*** Begin section ***

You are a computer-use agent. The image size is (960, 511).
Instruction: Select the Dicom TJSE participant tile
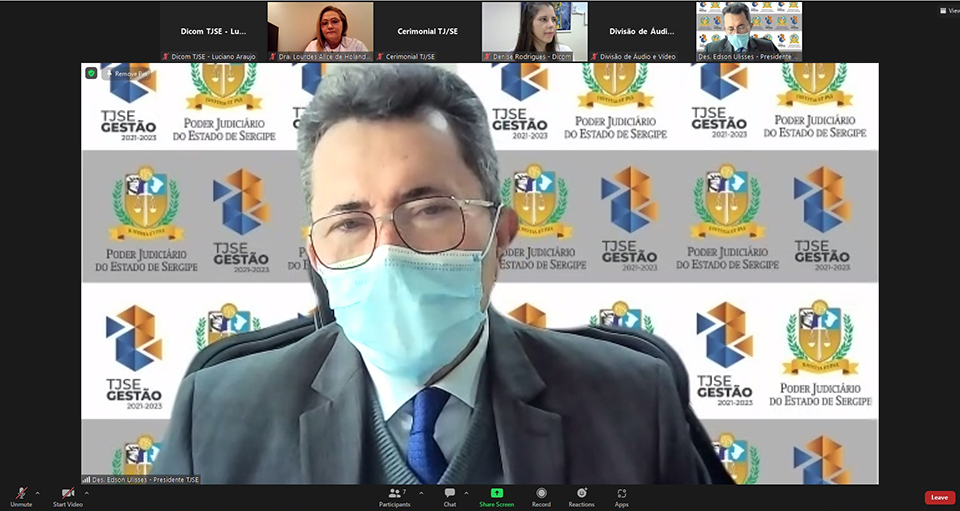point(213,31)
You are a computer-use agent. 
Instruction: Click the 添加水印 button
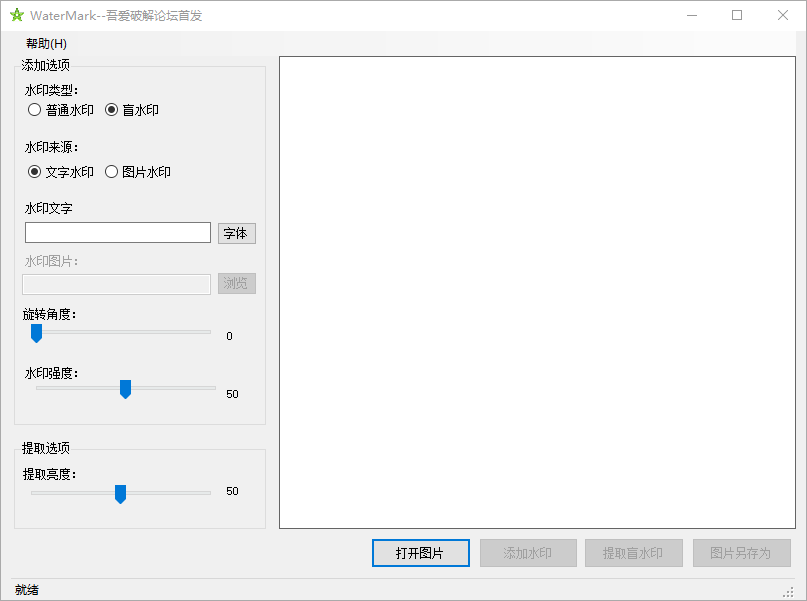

*** End section ***
*** Begin section ***

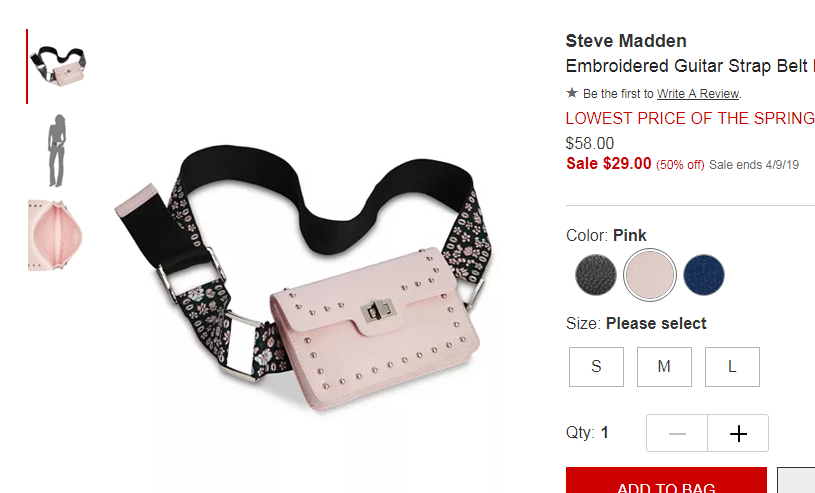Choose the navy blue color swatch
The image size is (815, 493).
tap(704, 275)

*** End section ***

Exercise brief: Return each line in the records that holds the string "computer".

Response to this task:
You are a computer-use agent. The image size is (960, 511).
You are a computer-use agent. 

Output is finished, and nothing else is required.